(STORED DATA)

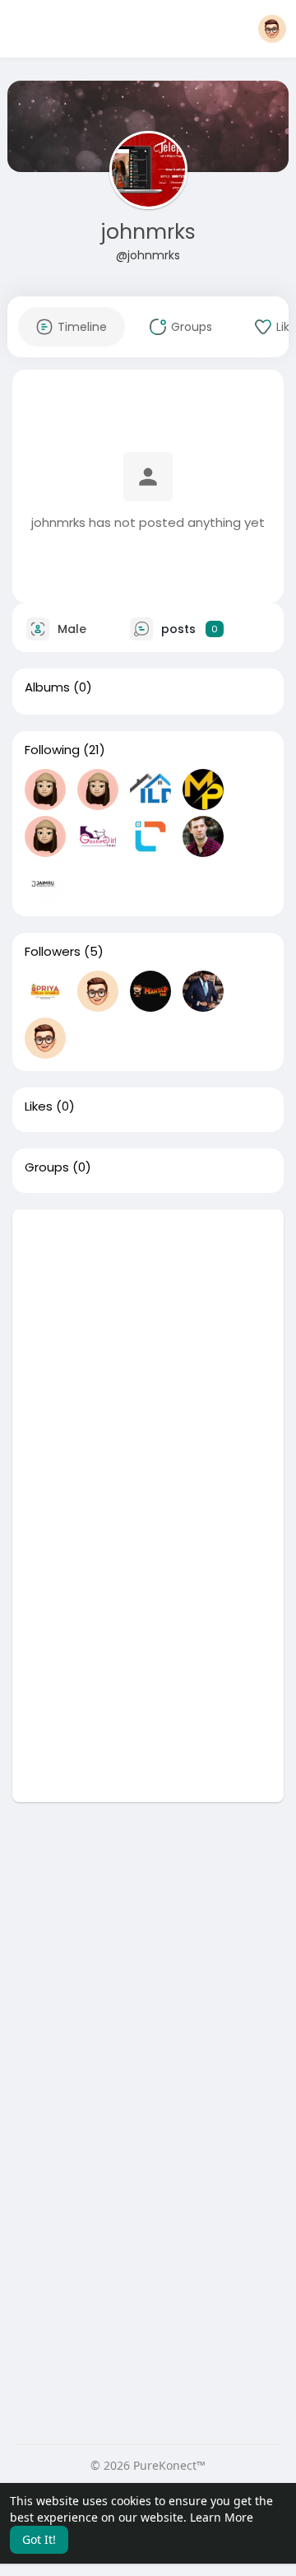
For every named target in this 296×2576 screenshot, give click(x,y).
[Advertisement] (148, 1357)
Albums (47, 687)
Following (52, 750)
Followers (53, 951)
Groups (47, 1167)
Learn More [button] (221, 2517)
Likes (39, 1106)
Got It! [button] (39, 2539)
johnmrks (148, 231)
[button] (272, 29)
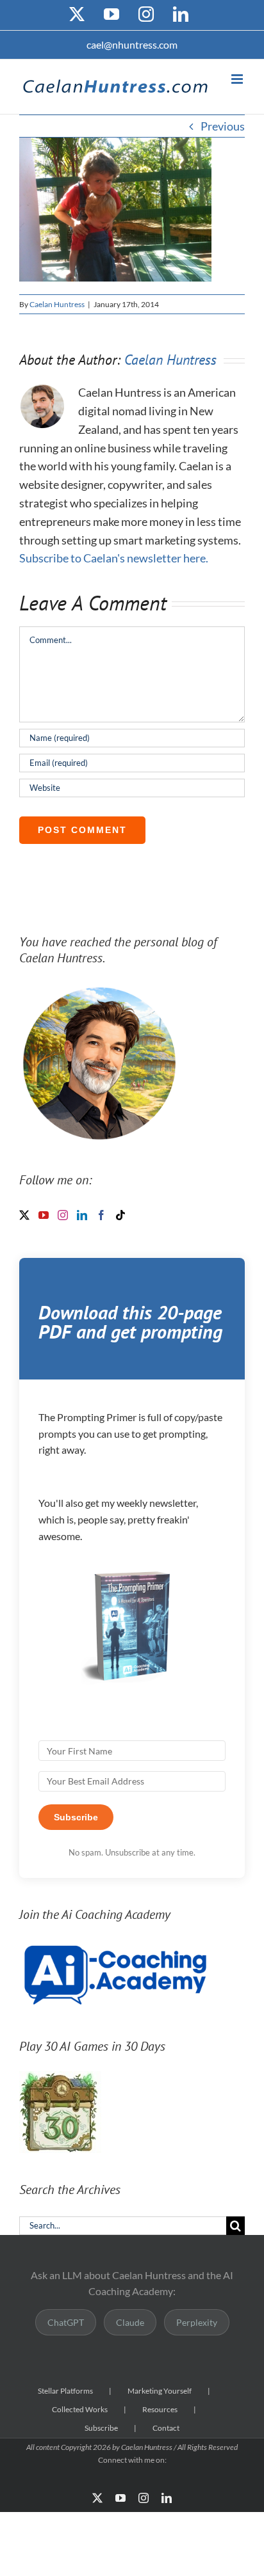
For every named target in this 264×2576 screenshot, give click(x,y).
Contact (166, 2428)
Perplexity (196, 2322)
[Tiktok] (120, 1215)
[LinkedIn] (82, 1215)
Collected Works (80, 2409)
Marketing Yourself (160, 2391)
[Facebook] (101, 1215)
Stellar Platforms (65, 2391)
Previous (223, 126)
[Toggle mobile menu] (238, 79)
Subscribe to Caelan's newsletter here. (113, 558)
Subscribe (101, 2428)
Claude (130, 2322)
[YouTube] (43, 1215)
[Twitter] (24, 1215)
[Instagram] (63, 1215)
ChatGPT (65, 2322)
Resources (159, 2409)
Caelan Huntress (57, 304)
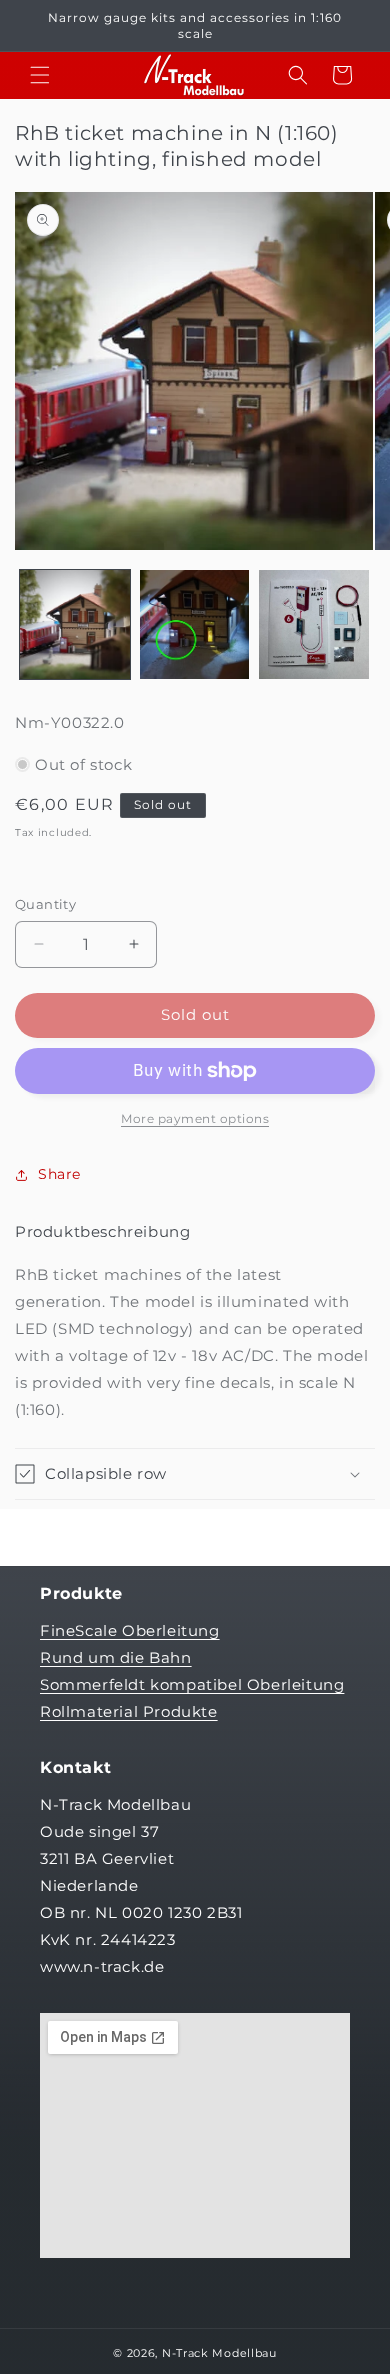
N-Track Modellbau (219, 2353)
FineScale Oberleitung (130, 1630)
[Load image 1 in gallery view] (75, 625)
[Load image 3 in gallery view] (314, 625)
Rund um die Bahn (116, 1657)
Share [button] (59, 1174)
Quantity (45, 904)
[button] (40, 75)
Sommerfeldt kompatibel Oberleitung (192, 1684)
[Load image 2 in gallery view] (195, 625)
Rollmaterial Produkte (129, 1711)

(End STORED DATA)
(STORED DATA)

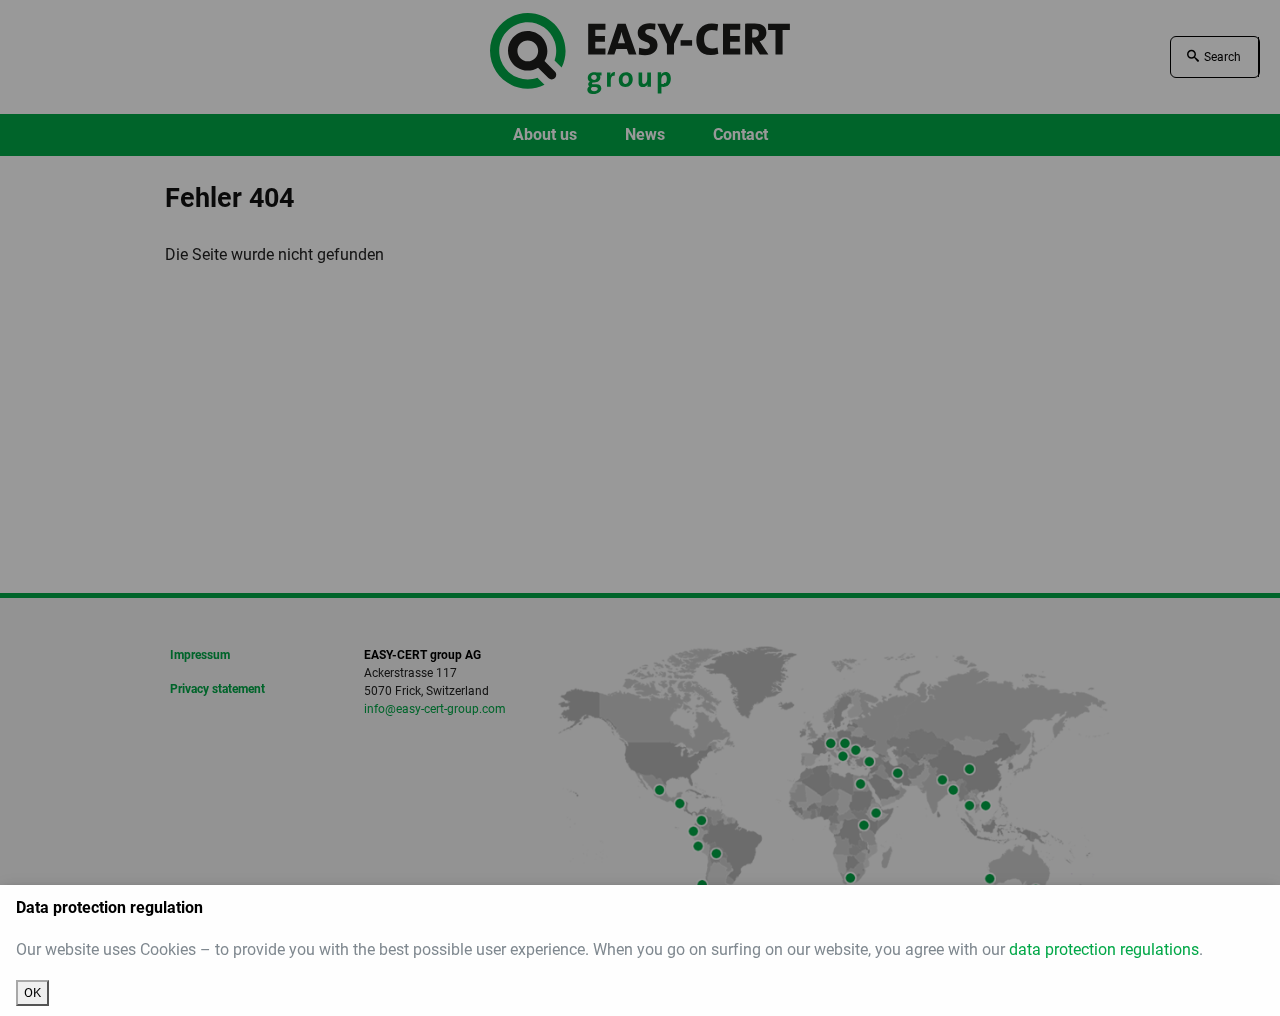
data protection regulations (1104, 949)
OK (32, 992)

(End STORED DATA)

= EXERCISE AIM =
From the records above, give again only the part that opens with the line containing "Perplexity (196, 2322)" and closes with the line containing "[Load image 1 in gallery view] (75, 625)". Keep both ends but drop the pictures.

= RESPONSE AREA =
Perplexity (196, 2322)
[Tiktok] (120, 1215)
[LinkedIn] (82, 1215)
Collected Works (80, 2409)
Marketing Yourself (160, 2391)
[Facebook] (101, 1215)
Stellar Platforms (65, 2391)
Previous (223, 126)
[Toggle mobile menu] (238, 79)
Subscribe to Caelan's newsletter here. (113, 558)
Subscribe (101, 2428)
Claude (130, 2322)
[YouTube] (43, 1215)
[Twitter] (24, 1215)
[Instagram] (63, 1215)
ChatGPT (65, 2322)
Resources (159, 2409)
Caelan Huntress (57, 304)
N-Track Modellbau (219, 2353)
FineScale Oberleitung (130, 1630)
[Load image 1 in gallery view] (75, 625)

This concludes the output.